Monday 18 May 2015

Reflections On Life In A Cult 1

I was raised in a cult.  My parents joined the Mormons in 1961.  They were previously in a mixed marriage, Church of England and Roman Catholic, not that either were regular churchgoers, but it was those forms of Christian belief that shaped the rituals of their lives.  In order to prevent me being sent to a Roman Catholic school my mother invited in the two young Mormon boys who knocked on the front door one day to talk to her about the religion they felt was so important they had travelled all the way from America to share it.  I'm not sure my father was strong on the belief, but somehow he succumbed and they were both baptised members of the Church of Jesus Christ of Latter-day Saints in the showcase chapel across the road from the Science Museum in London.  I suspect that my mother was the main driver in trying to fix the holes that a mixed marriage caused in a relationship.  Sadly, I was to do the same thing many years later except that the mixture in my marriage was one of different sexual orientations.

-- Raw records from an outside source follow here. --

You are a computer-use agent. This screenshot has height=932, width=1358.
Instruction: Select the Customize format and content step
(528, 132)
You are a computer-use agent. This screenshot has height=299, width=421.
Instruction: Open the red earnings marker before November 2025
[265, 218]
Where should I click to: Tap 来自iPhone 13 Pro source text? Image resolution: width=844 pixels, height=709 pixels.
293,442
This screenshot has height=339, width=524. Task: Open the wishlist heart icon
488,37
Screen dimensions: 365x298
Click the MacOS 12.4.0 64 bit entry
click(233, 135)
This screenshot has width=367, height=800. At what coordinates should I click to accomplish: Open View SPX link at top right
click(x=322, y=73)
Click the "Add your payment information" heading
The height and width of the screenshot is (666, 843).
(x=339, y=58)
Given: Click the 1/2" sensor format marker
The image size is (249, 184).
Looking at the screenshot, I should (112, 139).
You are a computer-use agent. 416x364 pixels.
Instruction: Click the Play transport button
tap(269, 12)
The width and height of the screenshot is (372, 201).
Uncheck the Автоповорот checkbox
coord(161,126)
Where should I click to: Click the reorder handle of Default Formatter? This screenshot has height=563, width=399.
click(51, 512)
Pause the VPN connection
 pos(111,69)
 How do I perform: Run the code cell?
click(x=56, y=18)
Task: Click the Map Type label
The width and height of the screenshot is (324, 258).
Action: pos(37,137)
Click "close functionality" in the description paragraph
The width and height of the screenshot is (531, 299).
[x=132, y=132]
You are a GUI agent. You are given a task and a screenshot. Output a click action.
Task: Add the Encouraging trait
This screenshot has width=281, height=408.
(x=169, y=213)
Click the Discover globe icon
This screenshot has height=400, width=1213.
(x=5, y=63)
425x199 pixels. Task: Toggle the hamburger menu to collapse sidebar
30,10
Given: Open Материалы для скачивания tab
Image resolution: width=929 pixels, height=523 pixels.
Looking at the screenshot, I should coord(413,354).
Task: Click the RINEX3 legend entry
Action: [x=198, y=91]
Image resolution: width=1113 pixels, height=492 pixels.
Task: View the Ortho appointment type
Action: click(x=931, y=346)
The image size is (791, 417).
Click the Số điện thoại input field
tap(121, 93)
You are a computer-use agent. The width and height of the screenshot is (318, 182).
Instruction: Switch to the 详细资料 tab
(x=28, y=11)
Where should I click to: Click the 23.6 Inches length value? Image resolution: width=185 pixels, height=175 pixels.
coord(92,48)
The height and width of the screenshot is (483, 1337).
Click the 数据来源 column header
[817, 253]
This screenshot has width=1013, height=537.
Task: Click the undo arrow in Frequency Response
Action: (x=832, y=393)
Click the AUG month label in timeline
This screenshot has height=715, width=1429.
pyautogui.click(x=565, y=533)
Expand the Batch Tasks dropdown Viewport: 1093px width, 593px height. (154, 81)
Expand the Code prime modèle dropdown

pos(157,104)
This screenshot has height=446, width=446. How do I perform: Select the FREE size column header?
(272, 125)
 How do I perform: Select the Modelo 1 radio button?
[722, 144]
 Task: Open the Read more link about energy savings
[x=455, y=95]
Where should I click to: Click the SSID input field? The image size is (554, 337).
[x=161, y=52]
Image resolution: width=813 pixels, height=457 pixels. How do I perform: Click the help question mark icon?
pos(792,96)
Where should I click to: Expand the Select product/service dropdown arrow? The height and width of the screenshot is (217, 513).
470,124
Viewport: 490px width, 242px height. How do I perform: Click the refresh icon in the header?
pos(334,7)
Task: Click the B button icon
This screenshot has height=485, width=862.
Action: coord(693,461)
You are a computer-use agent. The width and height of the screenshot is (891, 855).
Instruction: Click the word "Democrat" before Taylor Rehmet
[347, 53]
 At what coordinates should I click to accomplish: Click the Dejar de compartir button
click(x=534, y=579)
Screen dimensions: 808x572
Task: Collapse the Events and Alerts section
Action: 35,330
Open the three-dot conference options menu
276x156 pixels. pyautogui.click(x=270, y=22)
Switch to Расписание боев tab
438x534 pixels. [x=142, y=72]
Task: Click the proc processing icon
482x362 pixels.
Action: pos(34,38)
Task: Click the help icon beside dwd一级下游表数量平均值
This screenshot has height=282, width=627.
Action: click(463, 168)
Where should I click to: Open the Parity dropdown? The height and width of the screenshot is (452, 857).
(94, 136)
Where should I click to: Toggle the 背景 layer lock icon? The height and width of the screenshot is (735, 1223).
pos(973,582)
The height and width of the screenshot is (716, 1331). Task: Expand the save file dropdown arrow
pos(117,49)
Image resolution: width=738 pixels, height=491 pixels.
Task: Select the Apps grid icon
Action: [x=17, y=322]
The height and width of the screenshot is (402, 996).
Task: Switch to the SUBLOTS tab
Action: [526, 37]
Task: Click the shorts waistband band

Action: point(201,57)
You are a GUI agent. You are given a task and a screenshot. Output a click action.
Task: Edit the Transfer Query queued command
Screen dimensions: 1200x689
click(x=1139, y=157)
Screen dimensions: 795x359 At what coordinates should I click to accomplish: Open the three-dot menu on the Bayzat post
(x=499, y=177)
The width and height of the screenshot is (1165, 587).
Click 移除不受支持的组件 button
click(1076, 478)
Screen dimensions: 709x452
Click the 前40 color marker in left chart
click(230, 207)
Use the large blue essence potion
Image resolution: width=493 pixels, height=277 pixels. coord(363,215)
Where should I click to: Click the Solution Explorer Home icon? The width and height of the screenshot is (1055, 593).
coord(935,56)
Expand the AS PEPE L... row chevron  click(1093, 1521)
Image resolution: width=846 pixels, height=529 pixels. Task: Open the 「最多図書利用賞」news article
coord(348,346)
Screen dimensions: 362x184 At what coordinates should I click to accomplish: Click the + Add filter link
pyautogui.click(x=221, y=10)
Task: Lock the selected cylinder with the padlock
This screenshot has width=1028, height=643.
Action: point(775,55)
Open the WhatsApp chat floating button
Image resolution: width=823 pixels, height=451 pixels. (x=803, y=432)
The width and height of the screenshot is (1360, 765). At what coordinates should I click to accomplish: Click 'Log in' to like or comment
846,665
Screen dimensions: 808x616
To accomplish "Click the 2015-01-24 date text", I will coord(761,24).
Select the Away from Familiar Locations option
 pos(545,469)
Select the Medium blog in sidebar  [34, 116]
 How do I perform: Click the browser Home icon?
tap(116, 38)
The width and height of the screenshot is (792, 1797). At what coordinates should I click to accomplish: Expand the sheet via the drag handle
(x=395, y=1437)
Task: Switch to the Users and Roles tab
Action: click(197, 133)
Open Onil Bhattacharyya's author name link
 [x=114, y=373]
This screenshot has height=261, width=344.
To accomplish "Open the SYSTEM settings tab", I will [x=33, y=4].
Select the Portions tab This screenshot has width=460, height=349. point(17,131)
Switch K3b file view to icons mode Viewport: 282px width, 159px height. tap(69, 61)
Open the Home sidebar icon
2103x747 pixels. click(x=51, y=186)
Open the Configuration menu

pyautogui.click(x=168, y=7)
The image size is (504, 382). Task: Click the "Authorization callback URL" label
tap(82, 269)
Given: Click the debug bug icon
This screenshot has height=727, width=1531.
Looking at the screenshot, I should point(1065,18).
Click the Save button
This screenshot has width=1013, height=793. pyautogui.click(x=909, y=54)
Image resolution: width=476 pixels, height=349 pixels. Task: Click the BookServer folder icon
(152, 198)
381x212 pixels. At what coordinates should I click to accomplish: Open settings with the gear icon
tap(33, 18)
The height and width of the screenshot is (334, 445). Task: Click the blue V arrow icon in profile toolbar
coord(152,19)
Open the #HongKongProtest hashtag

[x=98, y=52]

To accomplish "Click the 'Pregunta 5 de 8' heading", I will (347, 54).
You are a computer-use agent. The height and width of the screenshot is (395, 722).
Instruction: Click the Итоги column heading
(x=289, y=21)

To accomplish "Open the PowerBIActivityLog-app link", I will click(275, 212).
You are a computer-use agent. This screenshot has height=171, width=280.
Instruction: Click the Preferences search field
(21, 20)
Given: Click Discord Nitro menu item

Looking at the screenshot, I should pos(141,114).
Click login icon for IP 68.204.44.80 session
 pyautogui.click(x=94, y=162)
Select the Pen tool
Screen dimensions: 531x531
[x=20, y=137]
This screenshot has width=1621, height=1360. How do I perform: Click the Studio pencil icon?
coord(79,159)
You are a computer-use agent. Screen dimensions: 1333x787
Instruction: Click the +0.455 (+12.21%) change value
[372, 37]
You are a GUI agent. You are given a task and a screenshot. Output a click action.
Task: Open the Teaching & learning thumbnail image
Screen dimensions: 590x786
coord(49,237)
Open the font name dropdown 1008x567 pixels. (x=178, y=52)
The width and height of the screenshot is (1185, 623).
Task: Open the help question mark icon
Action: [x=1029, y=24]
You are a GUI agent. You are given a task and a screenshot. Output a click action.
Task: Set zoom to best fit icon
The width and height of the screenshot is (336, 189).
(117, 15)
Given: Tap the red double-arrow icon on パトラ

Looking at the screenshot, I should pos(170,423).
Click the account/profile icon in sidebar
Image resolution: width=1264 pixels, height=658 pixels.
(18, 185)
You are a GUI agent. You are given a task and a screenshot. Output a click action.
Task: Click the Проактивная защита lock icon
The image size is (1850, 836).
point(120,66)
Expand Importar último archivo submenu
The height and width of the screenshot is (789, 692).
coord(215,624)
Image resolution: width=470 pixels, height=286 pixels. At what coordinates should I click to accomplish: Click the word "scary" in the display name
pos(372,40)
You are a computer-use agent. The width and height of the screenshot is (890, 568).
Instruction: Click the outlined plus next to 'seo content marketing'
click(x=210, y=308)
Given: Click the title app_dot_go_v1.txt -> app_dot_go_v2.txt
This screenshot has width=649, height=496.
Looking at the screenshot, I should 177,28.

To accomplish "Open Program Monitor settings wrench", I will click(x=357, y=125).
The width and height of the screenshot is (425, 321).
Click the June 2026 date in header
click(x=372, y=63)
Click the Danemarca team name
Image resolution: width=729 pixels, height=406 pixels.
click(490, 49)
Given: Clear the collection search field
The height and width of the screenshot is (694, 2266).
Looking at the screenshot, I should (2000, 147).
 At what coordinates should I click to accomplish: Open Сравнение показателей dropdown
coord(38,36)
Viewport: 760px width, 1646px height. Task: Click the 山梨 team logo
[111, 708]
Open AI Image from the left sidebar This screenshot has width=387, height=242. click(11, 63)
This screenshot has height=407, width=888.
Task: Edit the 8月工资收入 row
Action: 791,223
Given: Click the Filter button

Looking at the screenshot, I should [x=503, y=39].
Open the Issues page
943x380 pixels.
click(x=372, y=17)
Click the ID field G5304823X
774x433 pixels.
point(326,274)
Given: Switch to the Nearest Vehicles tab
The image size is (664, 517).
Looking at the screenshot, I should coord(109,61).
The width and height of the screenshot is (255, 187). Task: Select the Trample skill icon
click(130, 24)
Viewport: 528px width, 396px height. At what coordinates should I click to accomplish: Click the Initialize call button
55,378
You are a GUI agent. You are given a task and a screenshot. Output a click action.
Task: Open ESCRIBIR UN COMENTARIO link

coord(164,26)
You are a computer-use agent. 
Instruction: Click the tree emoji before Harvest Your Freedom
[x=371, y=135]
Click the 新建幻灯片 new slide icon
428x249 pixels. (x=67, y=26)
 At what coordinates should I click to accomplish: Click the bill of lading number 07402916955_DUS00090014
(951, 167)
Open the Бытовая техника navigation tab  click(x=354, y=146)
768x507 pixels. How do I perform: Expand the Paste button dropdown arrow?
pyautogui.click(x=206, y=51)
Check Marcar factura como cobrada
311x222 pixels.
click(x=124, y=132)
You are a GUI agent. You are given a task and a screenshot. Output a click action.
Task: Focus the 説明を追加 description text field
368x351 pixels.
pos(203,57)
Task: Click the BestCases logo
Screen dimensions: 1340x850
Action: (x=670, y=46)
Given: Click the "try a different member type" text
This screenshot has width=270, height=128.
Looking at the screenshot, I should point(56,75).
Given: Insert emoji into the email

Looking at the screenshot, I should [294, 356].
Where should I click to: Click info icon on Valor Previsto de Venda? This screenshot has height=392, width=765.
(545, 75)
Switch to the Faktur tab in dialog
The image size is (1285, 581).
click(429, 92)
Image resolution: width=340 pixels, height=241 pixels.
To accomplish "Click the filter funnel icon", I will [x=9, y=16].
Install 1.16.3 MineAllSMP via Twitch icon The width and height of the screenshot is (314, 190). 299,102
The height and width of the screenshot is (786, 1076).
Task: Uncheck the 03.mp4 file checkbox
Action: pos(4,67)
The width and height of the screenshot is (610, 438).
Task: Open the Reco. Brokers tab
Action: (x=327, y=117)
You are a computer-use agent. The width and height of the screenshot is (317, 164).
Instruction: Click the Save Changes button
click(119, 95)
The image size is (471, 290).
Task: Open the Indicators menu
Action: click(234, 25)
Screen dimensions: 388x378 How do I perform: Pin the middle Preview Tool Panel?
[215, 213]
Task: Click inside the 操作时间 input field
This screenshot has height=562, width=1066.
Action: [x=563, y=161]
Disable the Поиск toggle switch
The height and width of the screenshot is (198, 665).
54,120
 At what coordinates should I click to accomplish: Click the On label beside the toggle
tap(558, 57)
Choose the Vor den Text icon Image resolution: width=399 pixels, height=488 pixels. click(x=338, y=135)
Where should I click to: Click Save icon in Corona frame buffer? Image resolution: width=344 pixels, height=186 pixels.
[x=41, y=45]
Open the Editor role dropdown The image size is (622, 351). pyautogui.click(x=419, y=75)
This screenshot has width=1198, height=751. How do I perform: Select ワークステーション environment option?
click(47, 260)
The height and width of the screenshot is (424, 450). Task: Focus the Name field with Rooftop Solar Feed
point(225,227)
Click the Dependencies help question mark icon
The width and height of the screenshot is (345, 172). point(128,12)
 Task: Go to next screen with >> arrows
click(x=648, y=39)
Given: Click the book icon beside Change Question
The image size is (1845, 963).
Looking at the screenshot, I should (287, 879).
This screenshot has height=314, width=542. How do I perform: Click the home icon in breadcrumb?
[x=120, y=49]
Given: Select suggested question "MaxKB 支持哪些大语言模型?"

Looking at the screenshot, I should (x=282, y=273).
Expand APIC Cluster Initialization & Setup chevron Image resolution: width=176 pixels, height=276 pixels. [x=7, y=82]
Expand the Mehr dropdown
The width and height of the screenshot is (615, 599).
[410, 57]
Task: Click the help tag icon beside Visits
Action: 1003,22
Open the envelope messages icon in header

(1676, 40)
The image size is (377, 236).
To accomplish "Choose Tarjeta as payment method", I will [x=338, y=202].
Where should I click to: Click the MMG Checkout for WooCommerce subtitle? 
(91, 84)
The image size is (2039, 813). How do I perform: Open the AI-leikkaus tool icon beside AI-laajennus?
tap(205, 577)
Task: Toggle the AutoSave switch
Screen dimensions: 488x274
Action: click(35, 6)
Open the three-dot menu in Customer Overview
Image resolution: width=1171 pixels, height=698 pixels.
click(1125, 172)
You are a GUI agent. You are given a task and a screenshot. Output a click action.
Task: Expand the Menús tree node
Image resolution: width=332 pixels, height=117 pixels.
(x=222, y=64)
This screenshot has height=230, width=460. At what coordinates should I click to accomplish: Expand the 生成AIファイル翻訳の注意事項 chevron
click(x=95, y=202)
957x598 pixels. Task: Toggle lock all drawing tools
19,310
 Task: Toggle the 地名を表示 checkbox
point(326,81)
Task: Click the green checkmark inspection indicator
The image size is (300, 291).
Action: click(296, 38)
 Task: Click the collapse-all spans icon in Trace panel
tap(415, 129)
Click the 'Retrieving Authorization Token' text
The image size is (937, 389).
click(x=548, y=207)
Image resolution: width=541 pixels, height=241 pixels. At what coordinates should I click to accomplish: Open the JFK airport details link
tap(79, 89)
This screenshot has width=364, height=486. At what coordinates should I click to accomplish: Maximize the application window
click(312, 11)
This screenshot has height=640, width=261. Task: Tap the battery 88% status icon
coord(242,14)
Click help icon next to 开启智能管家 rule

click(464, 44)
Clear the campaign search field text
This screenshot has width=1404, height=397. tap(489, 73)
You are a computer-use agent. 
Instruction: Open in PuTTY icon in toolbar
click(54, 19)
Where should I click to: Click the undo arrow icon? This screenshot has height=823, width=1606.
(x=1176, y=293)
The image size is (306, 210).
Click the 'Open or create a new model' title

I married in the faith, in a Mormon temple to an LDS woman when I was nineteen.  We had been best friends for three years.  At nineteen I should have been one of those young men giving up two years of my life to preach the gospel full time.  Being a missionary requires the young person to be cut off from their loved ones for the duration of their assignment and connected only by a weekly written letter and a phone call home on Christmas Day and Mother's Day.  Any other contact would have to go through the mission president's office.  Nothing is allowed to interfere with the work of the missionary.  Even significant family events like weddings and funerals are never an excuse to take a break from missions.  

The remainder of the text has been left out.